━━ Data extracts
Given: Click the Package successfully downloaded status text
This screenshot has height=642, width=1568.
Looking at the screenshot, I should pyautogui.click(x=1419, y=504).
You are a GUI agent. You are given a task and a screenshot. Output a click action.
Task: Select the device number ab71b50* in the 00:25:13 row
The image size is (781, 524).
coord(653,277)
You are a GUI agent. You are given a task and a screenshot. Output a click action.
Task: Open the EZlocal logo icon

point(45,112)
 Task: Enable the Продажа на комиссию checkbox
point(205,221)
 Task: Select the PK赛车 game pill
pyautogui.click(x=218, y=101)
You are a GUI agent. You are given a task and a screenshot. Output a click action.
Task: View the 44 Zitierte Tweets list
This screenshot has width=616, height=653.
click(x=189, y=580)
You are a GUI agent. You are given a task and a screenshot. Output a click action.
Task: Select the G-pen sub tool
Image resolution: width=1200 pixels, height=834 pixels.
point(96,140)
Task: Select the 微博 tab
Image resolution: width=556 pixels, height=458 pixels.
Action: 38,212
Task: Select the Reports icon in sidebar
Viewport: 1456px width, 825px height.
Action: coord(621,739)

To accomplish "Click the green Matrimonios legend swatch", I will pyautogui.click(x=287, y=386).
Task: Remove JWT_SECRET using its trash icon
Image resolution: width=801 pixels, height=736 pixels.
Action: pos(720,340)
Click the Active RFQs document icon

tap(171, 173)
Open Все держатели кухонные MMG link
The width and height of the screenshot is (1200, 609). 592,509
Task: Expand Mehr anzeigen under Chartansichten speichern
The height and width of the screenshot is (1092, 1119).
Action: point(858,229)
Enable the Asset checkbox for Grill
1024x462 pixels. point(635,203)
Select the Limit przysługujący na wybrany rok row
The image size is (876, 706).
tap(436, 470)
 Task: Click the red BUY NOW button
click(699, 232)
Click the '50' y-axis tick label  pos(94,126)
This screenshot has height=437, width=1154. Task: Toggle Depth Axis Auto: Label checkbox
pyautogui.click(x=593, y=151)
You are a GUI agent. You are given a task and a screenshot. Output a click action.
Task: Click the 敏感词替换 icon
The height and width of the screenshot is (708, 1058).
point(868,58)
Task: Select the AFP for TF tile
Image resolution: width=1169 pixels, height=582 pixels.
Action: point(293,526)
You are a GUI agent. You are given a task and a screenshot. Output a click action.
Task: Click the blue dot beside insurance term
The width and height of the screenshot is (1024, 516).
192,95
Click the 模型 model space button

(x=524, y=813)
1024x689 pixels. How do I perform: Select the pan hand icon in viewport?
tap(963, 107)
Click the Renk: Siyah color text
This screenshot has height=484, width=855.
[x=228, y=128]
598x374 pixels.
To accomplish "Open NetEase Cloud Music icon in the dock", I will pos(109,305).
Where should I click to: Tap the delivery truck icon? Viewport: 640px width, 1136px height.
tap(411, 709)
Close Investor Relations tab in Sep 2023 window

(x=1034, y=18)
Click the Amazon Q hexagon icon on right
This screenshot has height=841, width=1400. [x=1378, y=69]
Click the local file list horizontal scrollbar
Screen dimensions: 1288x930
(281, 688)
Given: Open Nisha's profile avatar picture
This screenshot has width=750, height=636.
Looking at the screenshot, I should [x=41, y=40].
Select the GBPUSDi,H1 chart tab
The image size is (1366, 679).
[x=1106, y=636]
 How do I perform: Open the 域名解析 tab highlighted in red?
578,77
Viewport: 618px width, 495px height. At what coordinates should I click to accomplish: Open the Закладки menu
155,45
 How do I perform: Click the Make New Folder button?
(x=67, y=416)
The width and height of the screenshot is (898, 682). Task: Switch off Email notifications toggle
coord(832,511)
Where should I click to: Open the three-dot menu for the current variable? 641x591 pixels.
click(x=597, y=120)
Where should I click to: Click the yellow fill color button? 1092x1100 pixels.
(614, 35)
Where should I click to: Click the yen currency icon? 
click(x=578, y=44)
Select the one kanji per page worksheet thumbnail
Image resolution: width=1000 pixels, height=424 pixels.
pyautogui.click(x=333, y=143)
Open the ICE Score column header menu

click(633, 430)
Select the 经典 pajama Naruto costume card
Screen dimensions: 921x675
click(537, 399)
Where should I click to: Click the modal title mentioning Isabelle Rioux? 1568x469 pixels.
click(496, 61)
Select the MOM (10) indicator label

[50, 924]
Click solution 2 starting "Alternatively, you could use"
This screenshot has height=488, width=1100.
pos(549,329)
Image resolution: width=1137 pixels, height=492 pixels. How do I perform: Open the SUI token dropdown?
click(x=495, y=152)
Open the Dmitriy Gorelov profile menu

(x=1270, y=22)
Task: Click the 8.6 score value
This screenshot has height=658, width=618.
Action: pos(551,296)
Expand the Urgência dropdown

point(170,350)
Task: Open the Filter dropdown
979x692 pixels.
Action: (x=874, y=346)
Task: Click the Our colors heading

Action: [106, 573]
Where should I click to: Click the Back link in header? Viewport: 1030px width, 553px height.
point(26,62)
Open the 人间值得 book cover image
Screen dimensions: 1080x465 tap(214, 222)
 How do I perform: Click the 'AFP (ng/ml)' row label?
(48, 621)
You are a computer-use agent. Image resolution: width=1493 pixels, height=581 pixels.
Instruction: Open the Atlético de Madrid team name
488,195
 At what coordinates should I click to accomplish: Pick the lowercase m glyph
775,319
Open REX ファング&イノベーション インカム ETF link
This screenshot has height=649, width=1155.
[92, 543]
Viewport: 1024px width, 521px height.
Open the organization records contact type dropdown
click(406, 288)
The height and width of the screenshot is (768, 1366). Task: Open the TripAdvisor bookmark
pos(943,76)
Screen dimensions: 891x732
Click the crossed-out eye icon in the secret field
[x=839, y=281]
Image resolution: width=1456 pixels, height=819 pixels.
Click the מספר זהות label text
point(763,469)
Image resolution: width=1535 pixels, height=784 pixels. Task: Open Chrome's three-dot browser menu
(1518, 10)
━━━━
▶ **Problem statement**
Print, please, the lines above from the very first through the one that holds "Task: Select the G-pen sub tool", both included, word for word and with nothing else.

▶ **Response below**
Given: Click the Package successfully downloaded status text
This screenshot has height=642, width=1568.
Looking at the screenshot, I should pyautogui.click(x=1419, y=504).
You are a GUI agent. You are given a task and a screenshot. Output a click action.
Task: Select the device number ab71b50* in the 00:25:13 row
The image size is (781, 524).
coord(653,277)
You are a GUI agent. You are given a task and a screenshot. Output a click action.
Task: Open the EZlocal logo icon

point(45,112)
 Task: Enable the Продажа на комиссию checkbox
point(205,221)
 Task: Select the PK赛车 game pill
pyautogui.click(x=218, y=101)
You are a GUI agent. You are given a task and a screenshot. Output a click action.
Task: View the 44 Zitierte Tweets list
This screenshot has width=616, height=653.
click(x=189, y=580)
You are a GUI agent. You are given a task and a screenshot. Output a click action.
Task: Select the G-pen sub tool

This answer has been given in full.